N’Sondé : Toutes les politiques que j’ai évoquées contribueront à diversifier les économies et à ouvrir de nouvelles sources de croissance pour réduire cette dépendance. Nos économies restent vulnérables aux fluctuations des prix des matières premières. Il faudrait donc transformer ces matières premières sur place, en produits finis, et développer de nouvelles sources d'exportation, non seulement vers l'extérieur, mais aussi à l'intérieur du continent.
Chacun de nos pays possède un avantage comparatif dans un domaine donné et devrait se spécialiser afin de favoriser les échanges intra-africains.

DW : L'Afrique n'est pas non plus épargnée par la guerre commerciale menée par l'administration Trump. Pensez-vous qu’aujourd’hui l'Afrique a des opportunités pour amortir le choc ou reste-t-elle condamnée à une fragilité extrême ?

N’Sondé : Nous avons deux types de pays.
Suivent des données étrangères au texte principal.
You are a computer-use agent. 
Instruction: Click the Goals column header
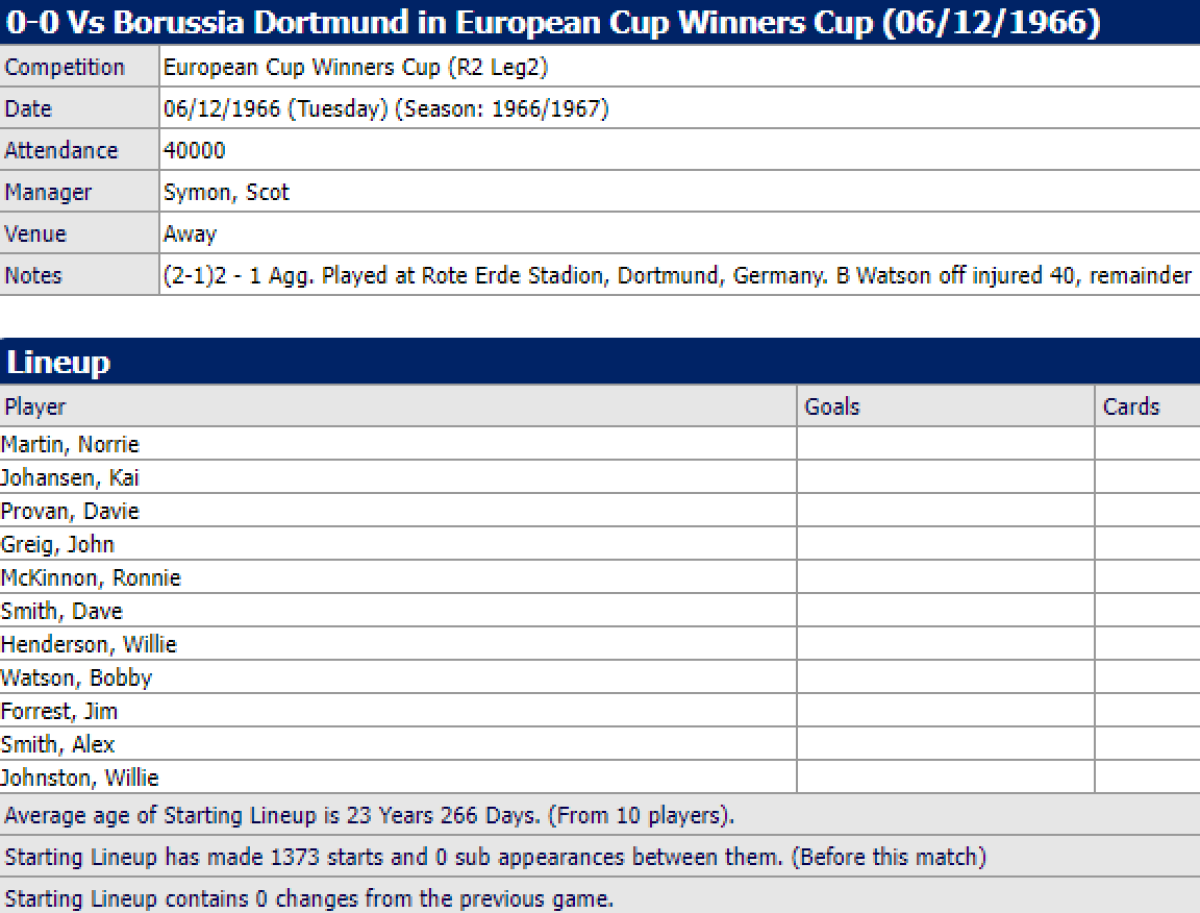pyautogui.click(x=832, y=407)
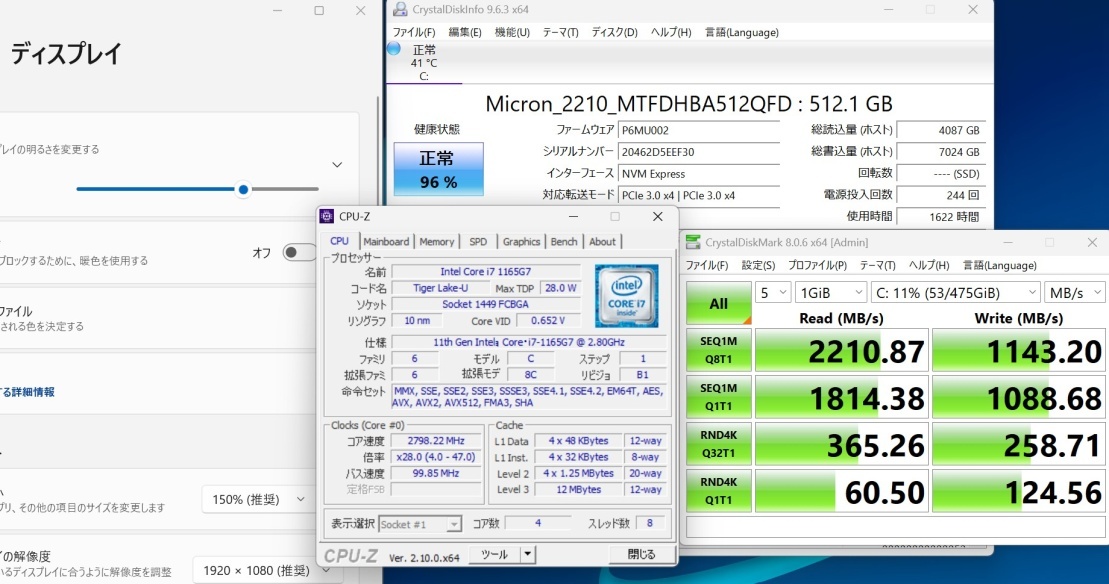This screenshot has width=1109, height=584.
Task: Click the CPU-Z app icon in title bar
Action: pos(327,216)
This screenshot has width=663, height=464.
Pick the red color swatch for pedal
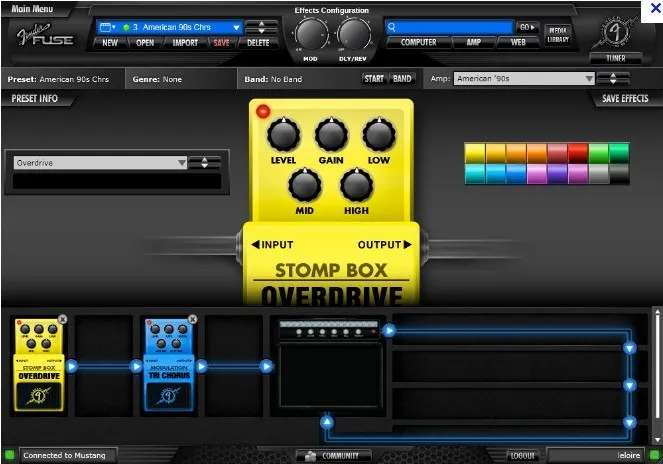578,153
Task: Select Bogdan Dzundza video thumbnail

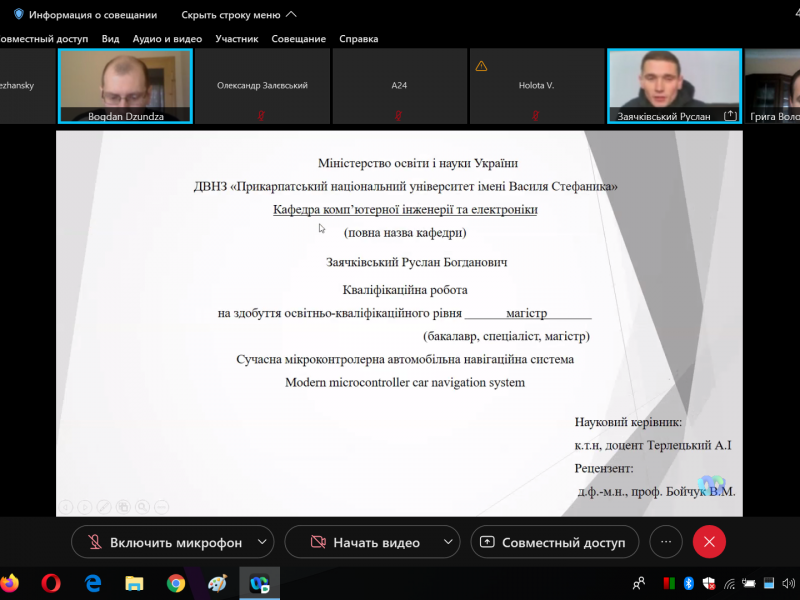Action: [x=125, y=86]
D’un côté, ceux dont les économies sont directement liées, sur le plan commercial, à celle des États-Unis, notamment via l’AGOA ou d’autres accords. Ces pays, qui exportent énormément, seront directement impactés et soumis à des tarifs douaniers importants.
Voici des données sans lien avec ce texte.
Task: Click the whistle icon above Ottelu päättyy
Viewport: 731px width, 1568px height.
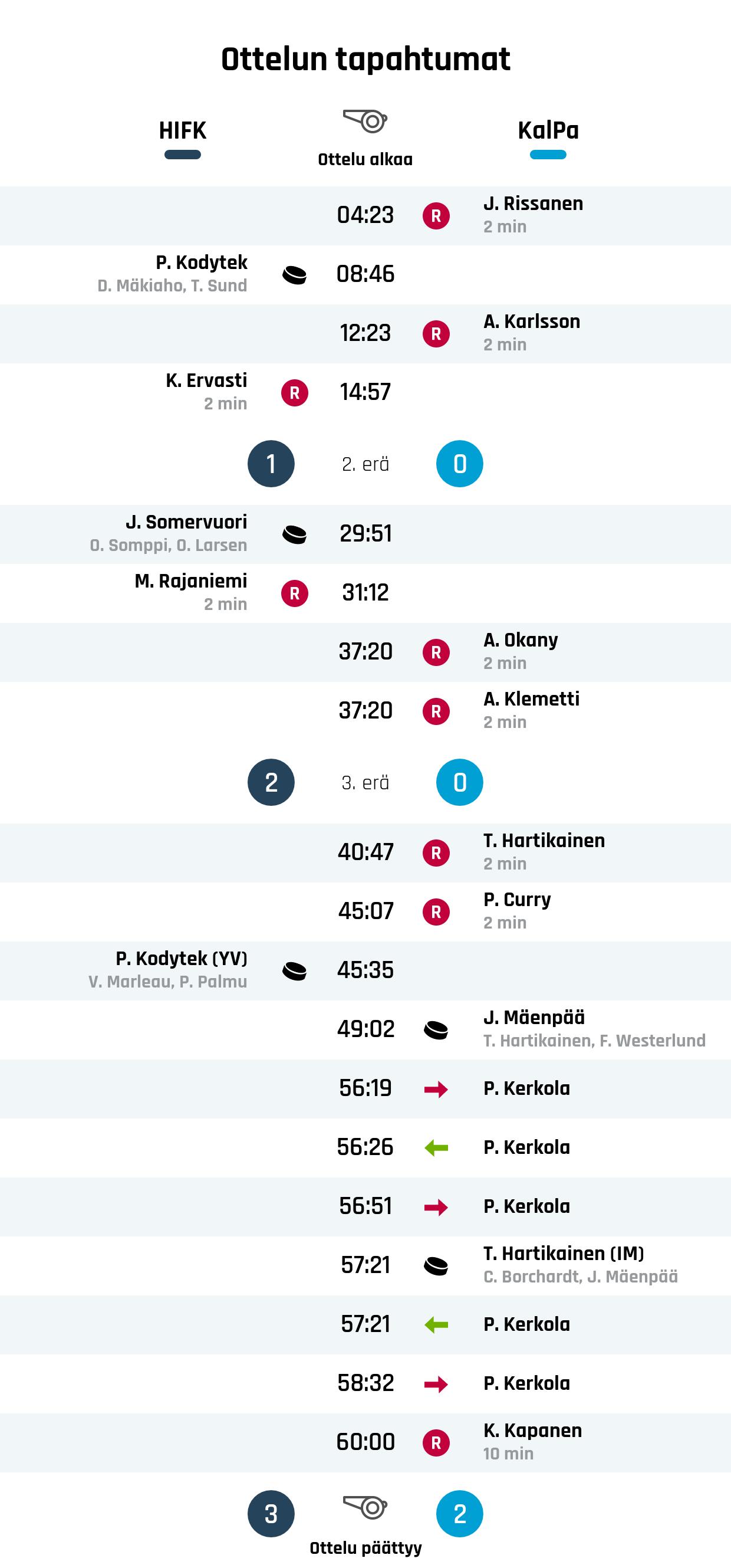Action: [366, 1507]
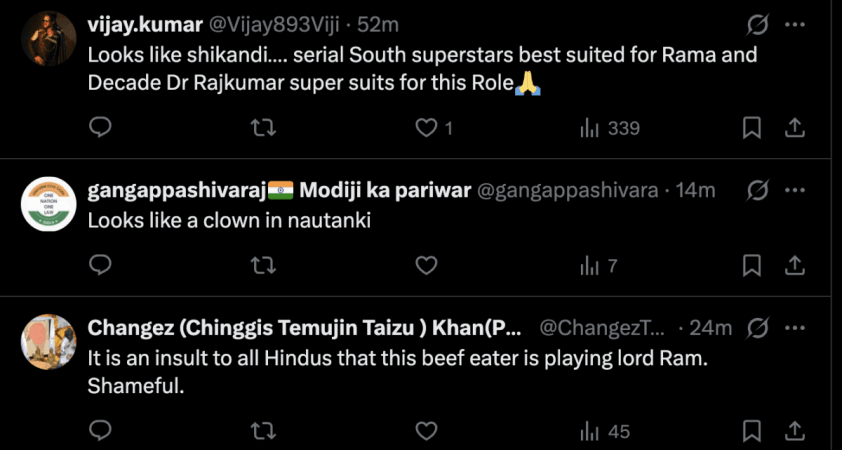This screenshot has height=450, width=842.
Task: Repost vijay.kumar's tweet
Action: point(262,128)
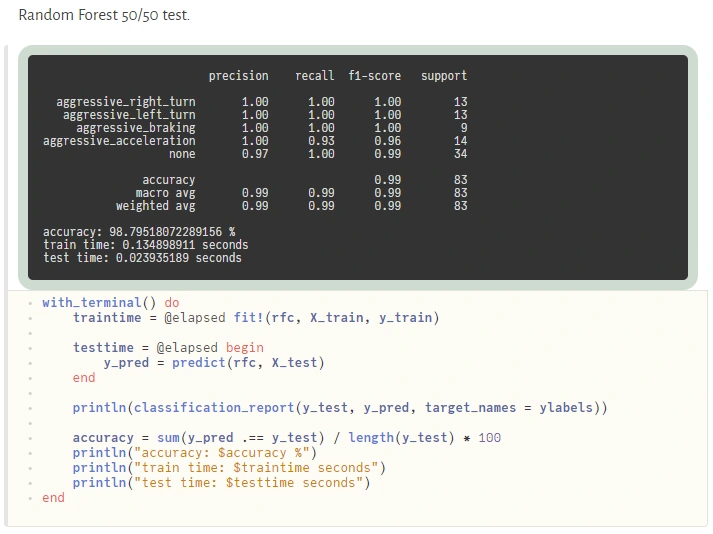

De l’autre côté, les pays qui n'ont pas nécessairement de forts échanges commerciaux avec les États-Unis, mais qui seront tout de même affectés, de manière indirecte, par des effets de contagion.
Il est donc essentiel que tous ces pays – qu’ils soient directement ou indirectement touchés – se préparent à ce nouveau défi. Une fois encore, l'accord de libre-échange continental offre une perspective très intéressante.

Il est temps de faire avancer ce projet africain, qui permettrait de sortir non seulement de la dépendance aux ressources naturelles, mais aussi d’un commerce mondial instable, afin de développer des échanges beaucoup plus stables. Les échanges intra-africains représentent en ce sens une véritable opportunité.
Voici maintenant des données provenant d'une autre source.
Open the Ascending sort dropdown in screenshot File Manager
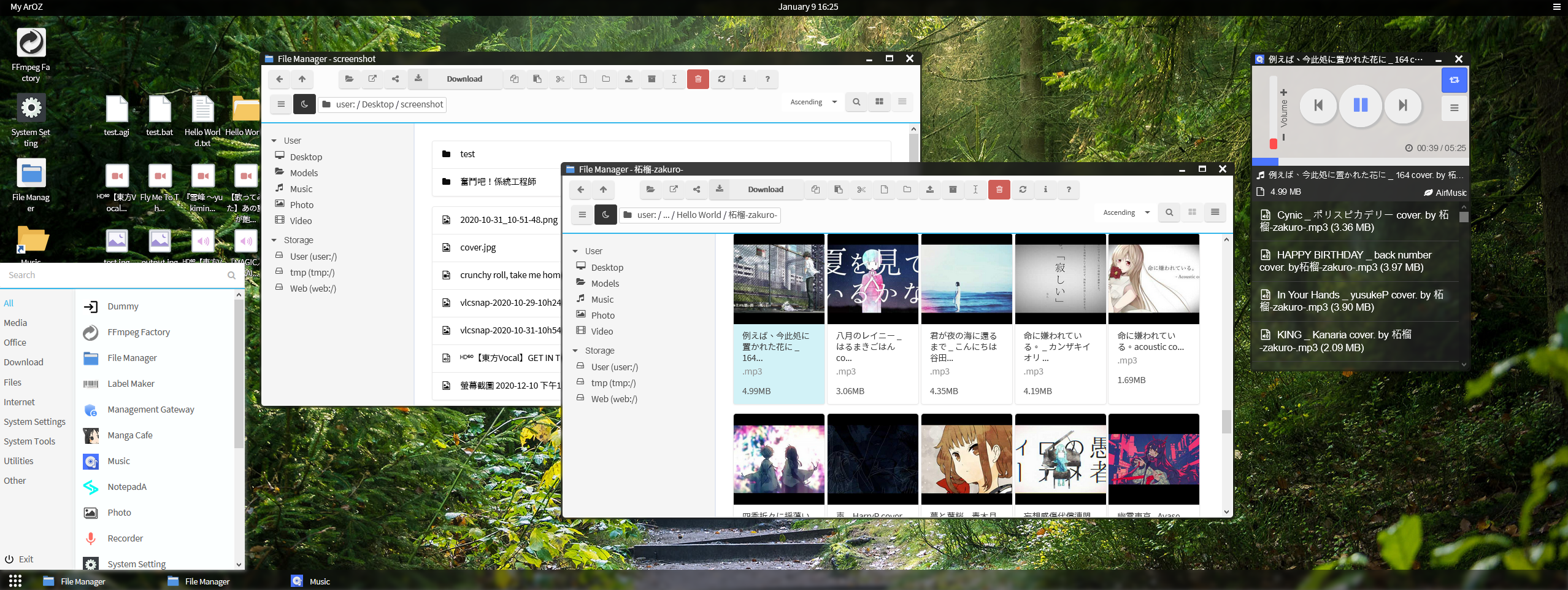(813, 102)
DW : En termes de politiques publiques, quelles réformes seraient nécessaires pour atteindre ces objectifs et faire face, de façon structurelle, à ces défis ?

N’Sondé : Le défi majeur, selon moi, est celui de la mobilisation des ressources. Cela comporte plusieurs volets, notamment la mobilisation des ressources internes. Nos pays doivent relever ce défi en mobilisant des ressources additionnelles.

Quand on regarde le ratio des revenus budgétaires par rapport au PIB, il reste relativement bas. Nous devons atteindre un niveau de 15 à 20 %. Nous en sommes encore très loin. Il faut déjà s’attaquer aux exonérations fiscales et douanières qui privent nos budgets de ressources importantes. Ces exonérations doivent être ciblées sur des secteurs porteurs de croissance et rester temporaires, non permanentes.

En plus de la mobilisation des ressources internes, il y a évidemment celle des ressources extérieures. Nous devons reconnaître qu’il est difficile pour nos pays de se développer entièrement sans financement extérieur.

DW : Monsieur Régis N’Sondé, je vous remercie.

N’Sondé : C'est moi qui vous remercie.